La maison de la rue d'Angell

C’est un personnage fascinant que ce Lovecraft dont la vie autant que l’écriture furent assez extraordinaires. Il est plus connu aujourd’hui pour ses nouvelles monstrueuses centrées sur le « Dieu Cthulhu », mais il en a écrit beaucoup d’autres. Chez cet auteur – mais j’aurais bien de la peine, en une simple brochure, à évoquer tous les détails de son œuvre –, le fantastique trouve tout son sens initial et profond de « mélange troublant de réalité concrète et de mystères inquiétants » dans l’idée récurrente que l’espèce humaine ne dispose actuellement que d’une domination transitoire, qu’il y eut d’autres ères où des créatures bien supérieures gardaient l’univers, et qu’il y aura, après l’homme, d’autres entités distinctes et déjà prévues qui prendront sa place sur la Terre et dans l’espace.

En règle générale, ces monstruosités antérieures et postérieures ne sont plus ou pas encore visibles, mais il en reste des survivances ou des prémices qui se rencontrent en de rares occasions, notamment lorsque l’homme découvre des recoins inexplorés où des vestiges plus ou moins vivants végètent ou espèrent, pareils à d’étranges mammouths prisonniers des glaces ou dérivant dans les galaxies et pas tout à fait morts, peut-être même incapables de mourir tout à fait.

Et ces êtres, pour Lovecraft, sont infiniment plus puissants que notre espèce médiocre et faible, n’ont pas même un corps comparable au nôtre, n’ont aucun préjugé moral d’amour ou de compassion, et sont destinés, quoiqu’il arrive, à nous supplanter à plus ou moins court terme dans l’inévitable généalogie des espèces.

C’est cela, l’idée fondatrice de Lovecraft : l’extinction programmée de l’homme, annoncée par toute une suite de découvertes que le développement des sciences a rendues inévitables. La question qui se pose n’est pas de savoir si l’espèce humaine peut survivre, mais quand – et par quoi – elle sera remplacée.

Et ainsi toute rencontre monstrueuse est-elle le prémice additionné d’une catastrophe de plus en plus inéluctable.

OBJECTIF VISÉ: Poursuivez le texte sur Lovecraft ci-dessus en enchaînant directement après sa dernière phrase.

DONNÉES FOURNIES:
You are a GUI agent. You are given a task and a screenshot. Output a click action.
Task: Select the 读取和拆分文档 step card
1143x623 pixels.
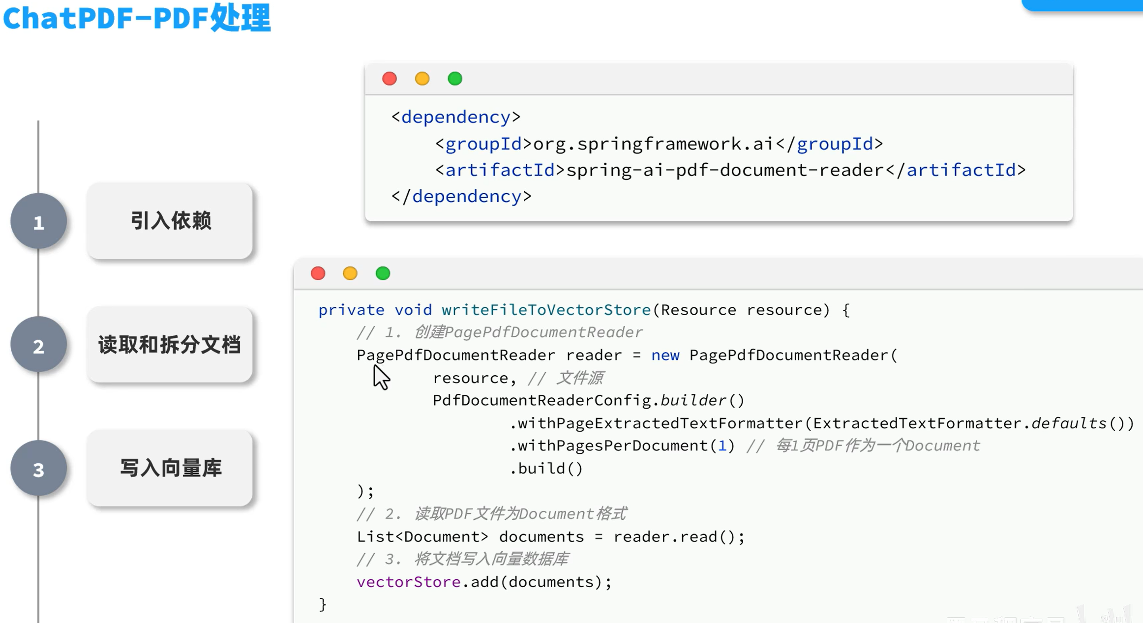(x=170, y=345)
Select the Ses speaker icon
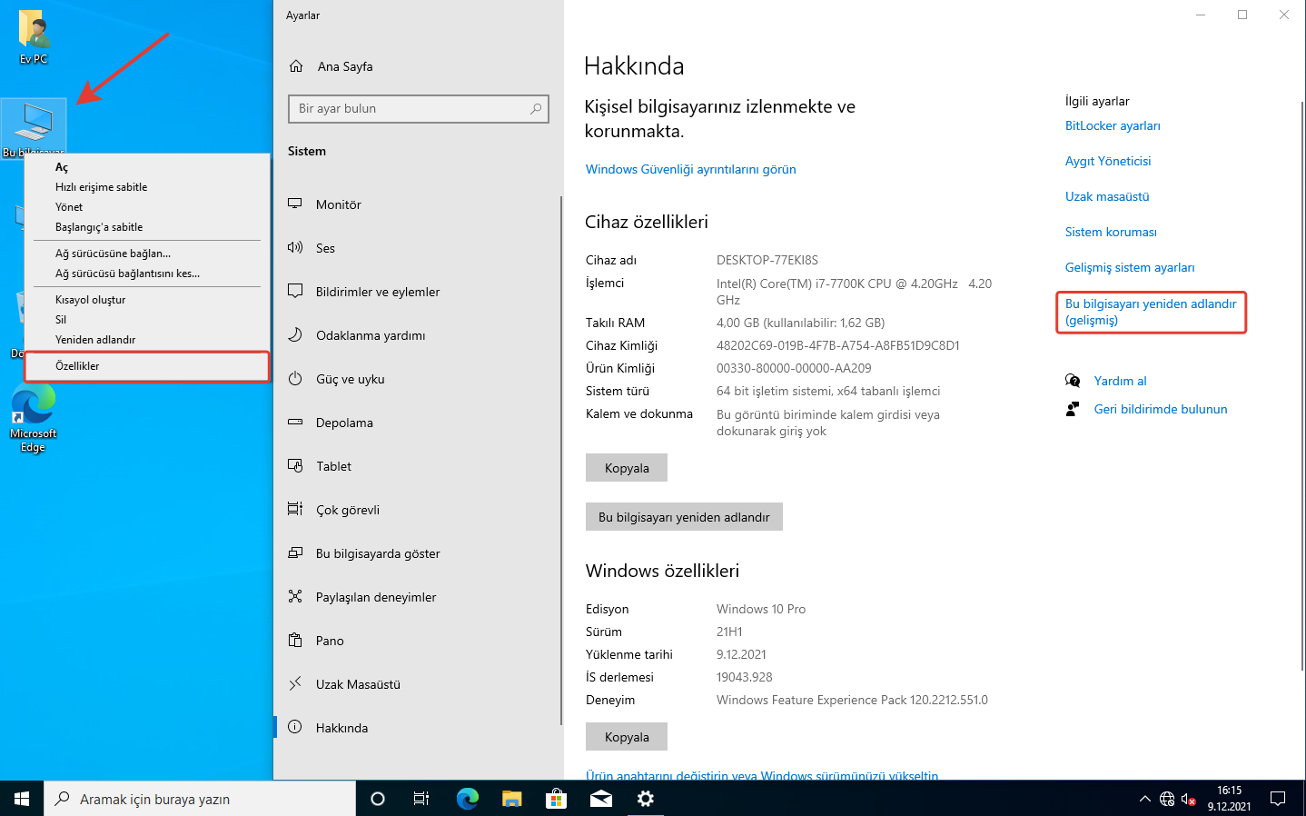Viewport: 1306px width, 816px height. [295, 247]
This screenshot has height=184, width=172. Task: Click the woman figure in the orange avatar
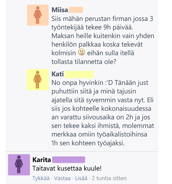(x=38, y=15)
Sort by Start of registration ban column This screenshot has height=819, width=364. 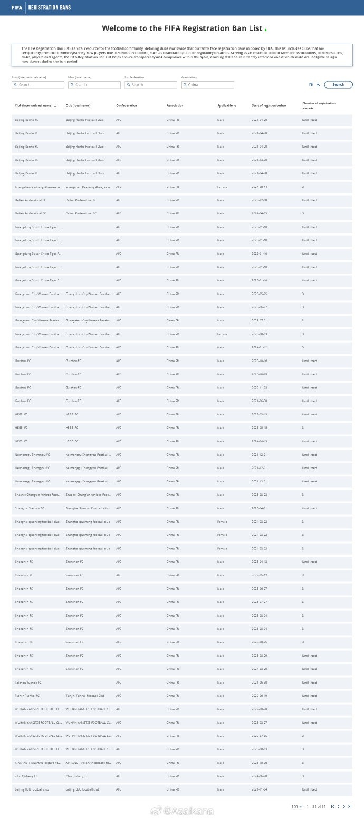269,106
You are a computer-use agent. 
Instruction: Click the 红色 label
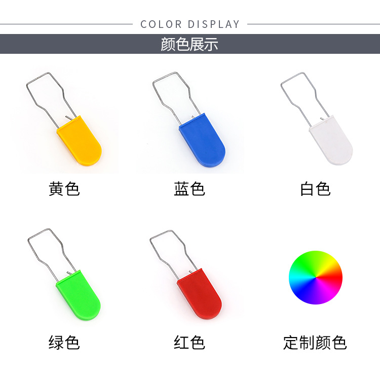189,342
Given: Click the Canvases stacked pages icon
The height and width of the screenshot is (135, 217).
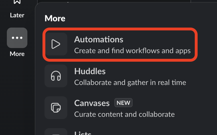Looking at the screenshot, I should click(56, 108).
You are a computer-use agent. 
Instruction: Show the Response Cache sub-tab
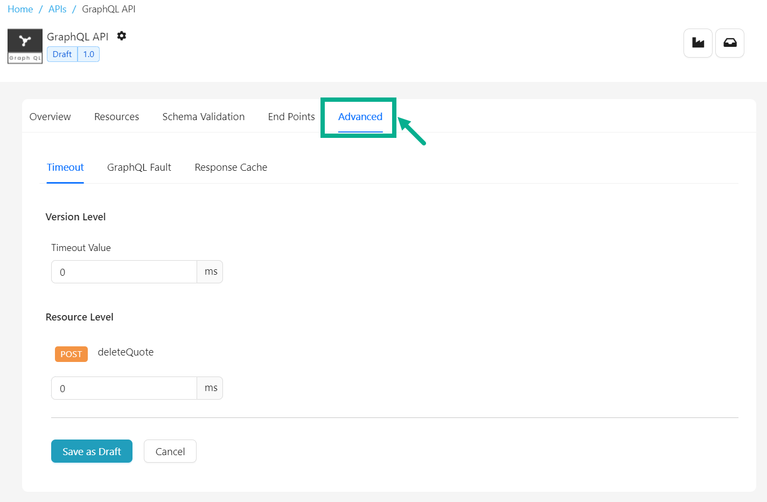[x=231, y=168]
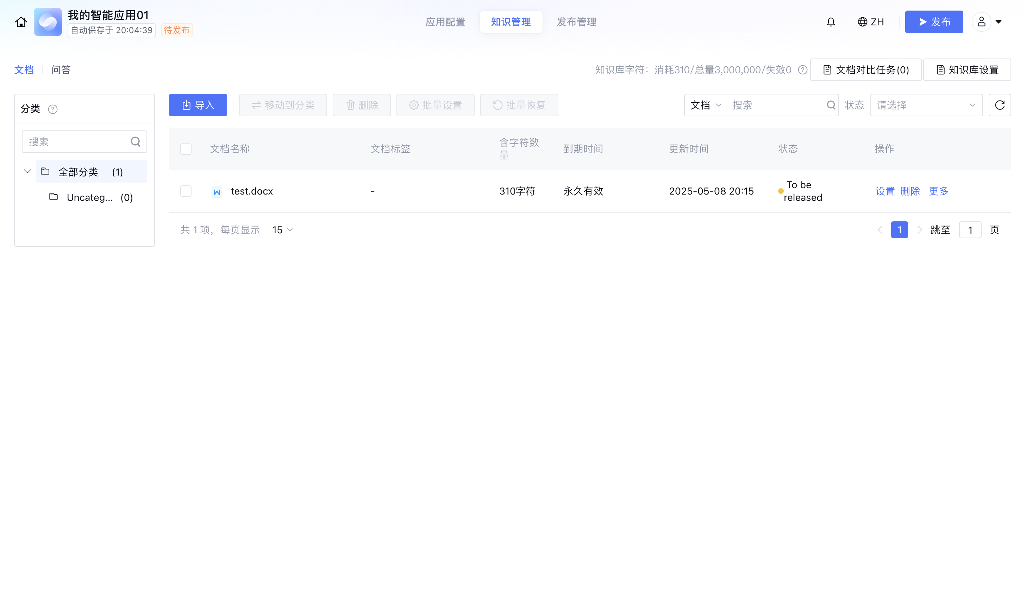Switch to the 应用配置 tab

coord(445,22)
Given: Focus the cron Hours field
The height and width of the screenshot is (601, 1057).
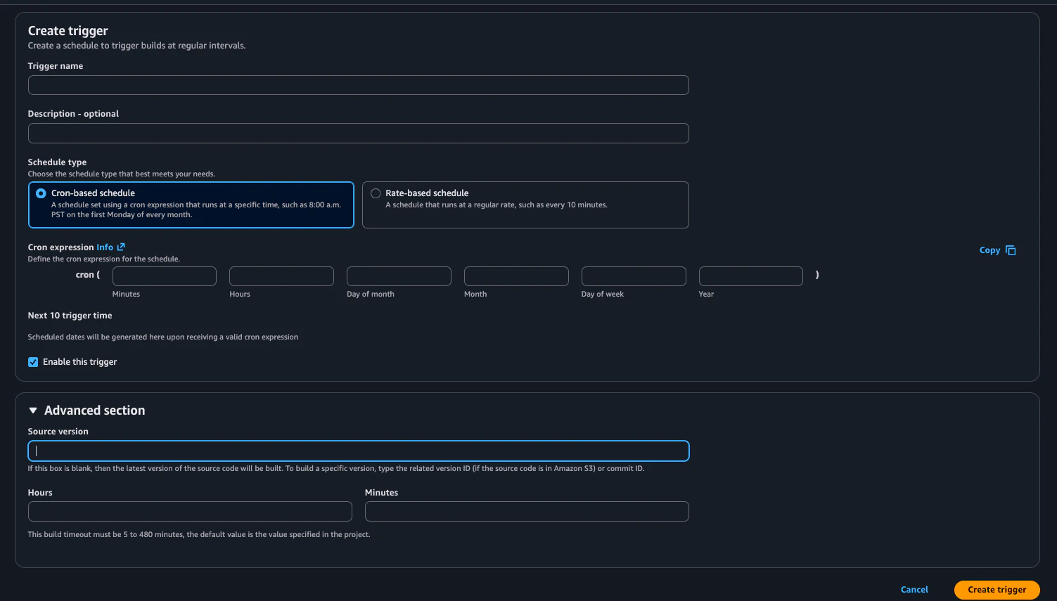Looking at the screenshot, I should (x=281, y=276).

RÉPONSE AU PROBLÈME:
La rigoureuse peinture scientifique et, d’une façon générale, le souci d’exactitude dans l’expression et le vocabulaire, trahissent peut-être le mieux ce qui constitue la « manière », pour ne pas dire le style, de Lovecraft. Pour l’auteur, la perception du fantastique ne se limite pas à une vision romancée du monde, à un fantasme merveilleux ou incroyable plein d’évocations vagues et séduisantes, mais elle se prolonge jusqu’à l’analyse minutieuse du monstre et de son univers, jusqu’à un point de dissection rarement atteint à ma connaissance dans la littérature jusqu’à cette époque. La créature – son fonctionnement ainsi que son habitat – sont des objets d’observations scientifiques, et il ne s’agit plus seulement de les imaginer grossièrement de façon à produire quelque aimable et lointain frisson, mais à les montrer dans toute leur exacte vraisemblance, vue et comprise par des individus modernes et intelligents. Il ne s’agit pas juste de présenter une atmosphère horrifiante, ou un spectre d’ambiance, ou un reflet de quelque chose, mais de démontrer cette chose – le récit se construisant toujours comme une progression du savoir humain vers la révélation complète de l’étrange, de l’inconnu, de l’inexploré, de cet au-delà hallucinant et mortel que notre esprit humain peut à peine concevoir. On voit, et c’est un vertige ; l’abîme n’est pas seulement suggéré : on écarquille les yeux pour bien discerner, dans des noirceurs « sondables », les détails oppressants de cette infinité impensable du gouffre.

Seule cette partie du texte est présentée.